Il s'en est suivi une catastrophe qui a coûté la vie à près de 1400 personnes et causé 125 milliards de dollars de dégâts. Le monde entier a assisté avec stupéfaction au spectacle de dizaines de milliers d'habitants, incapables de s'échapper, s'accrochant aux toits ou restant piégés dans leurs maisons inondées, sans nourriture ni eau. Pendant des jours, ils ont imploré de l'aide, mais personne n'est venu.
Plus de 10 000 personnes ont été contraintes de se réfugier pendant des jours dans le Superdome de La Nouvelle-Orléans, dans un contexte de famine, de maladie et de désespoir. Les survivants se souviennent des cadavres flottant dans les eaux de crue, laissés à pourrir sous la chaleur étouffante du mois d'août. Au total, plus d'un million de personnes ont été déplacées et dispersées dans les villes de la région.

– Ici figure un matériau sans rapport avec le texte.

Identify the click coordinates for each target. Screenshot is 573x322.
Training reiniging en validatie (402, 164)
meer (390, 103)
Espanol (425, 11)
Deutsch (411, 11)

Toute cette dévastation aurait pu être évitée. Les scientifiques avaient depuis longtemps averti que le système de digues de La Nouvelle-Orléans était inadéquat et serait submergé par une tempête majeure, provoquant des inondations importantes. Rien n'a été fait, et aucun plan d'évacuation n'avait été mis en place.
Quatre jours après le passage de l'ouragan, le World Socialist Web Site écrivait :
L'ouragan Katrina a mis à nu les terribles vérités de l'Amérique contemporaine, un pays déchiré par les divisions de classe les plus intenses, gouverné par une ploutocratie corrompue qui n'a aucun sens de la réalité sociale ni de la responsabilité publique, dans lequel des millions de citoyens peuvent être sacrifiés et ne peuvent compter sur aucun filet de sécurité sociale ni aucune aide publique en cas de catastrophe, quelle qu'en soit la forme.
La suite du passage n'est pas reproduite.